Elsewhere, the Califone guitar influence looms large (we gotcher regional sound right here, Seattle), as on “Pigeons,” and Tweedy’s overall m.o. remains unclear — he seems, and to archetypally endearing extent to boot — subject to mood swings and wild thrusts of inspiration, and one song seems to have little to do with the others, thematically, or often, musically. Things are tastefully understated — this is without question a singer/songwriter at work, an understander of artistic lyrical STATEMENTS to supersede band histrionics.
The songs begin to beautifully mesh into one another on the MBV-harkening wooze of “Slow Love,” and brilliant production that sounds like the work of Brian Deck guides our ear drums into incandescence with eschewed, ambient organ, followed by subtle, but brick-heavy, basic Crazy Horse drums.

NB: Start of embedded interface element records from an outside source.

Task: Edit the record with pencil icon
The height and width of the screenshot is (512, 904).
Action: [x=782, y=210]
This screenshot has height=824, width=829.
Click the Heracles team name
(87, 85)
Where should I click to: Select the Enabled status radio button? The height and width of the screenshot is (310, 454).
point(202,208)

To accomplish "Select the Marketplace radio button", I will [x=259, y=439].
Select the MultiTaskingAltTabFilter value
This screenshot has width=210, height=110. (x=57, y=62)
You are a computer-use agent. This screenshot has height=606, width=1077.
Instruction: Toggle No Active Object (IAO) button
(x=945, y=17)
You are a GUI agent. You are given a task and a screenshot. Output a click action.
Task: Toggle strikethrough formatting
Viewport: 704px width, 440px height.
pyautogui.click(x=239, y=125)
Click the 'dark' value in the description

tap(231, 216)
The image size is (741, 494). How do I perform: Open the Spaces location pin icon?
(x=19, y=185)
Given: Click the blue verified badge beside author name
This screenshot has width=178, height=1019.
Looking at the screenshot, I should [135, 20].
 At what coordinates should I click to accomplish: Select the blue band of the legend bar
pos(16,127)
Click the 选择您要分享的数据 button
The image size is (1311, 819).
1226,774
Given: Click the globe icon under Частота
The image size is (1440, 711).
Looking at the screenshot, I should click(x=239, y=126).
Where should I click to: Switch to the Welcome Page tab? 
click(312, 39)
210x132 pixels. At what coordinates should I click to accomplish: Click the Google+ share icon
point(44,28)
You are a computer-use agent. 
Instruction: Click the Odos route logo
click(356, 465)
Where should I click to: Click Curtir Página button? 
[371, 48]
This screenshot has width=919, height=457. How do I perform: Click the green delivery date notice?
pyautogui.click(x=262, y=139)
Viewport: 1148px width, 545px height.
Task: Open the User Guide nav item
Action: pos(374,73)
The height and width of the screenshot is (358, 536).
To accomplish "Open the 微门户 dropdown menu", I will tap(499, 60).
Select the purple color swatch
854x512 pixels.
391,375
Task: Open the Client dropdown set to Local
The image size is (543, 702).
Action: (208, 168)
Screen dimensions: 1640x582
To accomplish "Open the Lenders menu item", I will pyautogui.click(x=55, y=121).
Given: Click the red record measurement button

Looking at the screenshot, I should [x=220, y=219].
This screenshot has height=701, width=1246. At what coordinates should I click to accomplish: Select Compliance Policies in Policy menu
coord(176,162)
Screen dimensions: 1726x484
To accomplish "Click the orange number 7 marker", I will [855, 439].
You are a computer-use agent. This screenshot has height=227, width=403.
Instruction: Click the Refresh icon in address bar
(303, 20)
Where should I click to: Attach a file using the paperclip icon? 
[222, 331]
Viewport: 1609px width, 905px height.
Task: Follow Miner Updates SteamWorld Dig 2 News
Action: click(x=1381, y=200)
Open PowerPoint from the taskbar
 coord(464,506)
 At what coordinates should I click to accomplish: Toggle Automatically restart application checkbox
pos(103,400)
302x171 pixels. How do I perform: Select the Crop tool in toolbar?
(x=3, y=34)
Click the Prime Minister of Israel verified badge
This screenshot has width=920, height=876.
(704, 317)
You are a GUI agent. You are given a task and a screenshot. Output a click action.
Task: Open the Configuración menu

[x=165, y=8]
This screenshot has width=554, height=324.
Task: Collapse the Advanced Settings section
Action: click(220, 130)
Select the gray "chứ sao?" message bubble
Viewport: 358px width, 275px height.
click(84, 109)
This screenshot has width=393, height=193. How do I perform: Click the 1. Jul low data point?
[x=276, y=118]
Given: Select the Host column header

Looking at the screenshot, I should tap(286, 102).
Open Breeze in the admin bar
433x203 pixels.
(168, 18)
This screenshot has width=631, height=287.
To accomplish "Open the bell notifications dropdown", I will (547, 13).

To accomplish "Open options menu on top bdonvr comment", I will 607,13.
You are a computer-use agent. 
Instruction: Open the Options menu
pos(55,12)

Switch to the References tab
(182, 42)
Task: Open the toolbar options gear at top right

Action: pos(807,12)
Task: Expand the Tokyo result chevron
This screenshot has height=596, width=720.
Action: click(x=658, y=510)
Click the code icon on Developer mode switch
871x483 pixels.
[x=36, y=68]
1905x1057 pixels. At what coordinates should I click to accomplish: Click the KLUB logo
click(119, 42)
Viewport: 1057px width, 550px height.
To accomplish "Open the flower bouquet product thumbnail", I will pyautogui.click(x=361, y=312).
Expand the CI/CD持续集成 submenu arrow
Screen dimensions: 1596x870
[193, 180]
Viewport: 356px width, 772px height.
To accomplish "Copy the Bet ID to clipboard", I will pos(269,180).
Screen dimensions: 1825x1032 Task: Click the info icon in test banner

Listening to the entirety of even just disc 1, it’s puzzling as to why this album didn’t become a bigger online sensation. In this way, it’s directly opposite post-YHF Wilco in every way: it’s actually not hyped as this Papal Bull of rhapsody, but it delivers on each track with no fluff. Also, like a Califone album, it warps the listener’s sense of music itself, making statements with each and every instrument alike, piano included, and prominently, and also with the sequencing itself, which keeps things fresh, but most importantly, at least in some way, unattainable. It could have been a solid to semi-great album with just Tweedy and his guitar; as it stands in its finality, I like its shot at becoming an irreplaceable bulwark of the Chicago music canvas, like what the “Summer Teeth” dig into when nobody’s watching.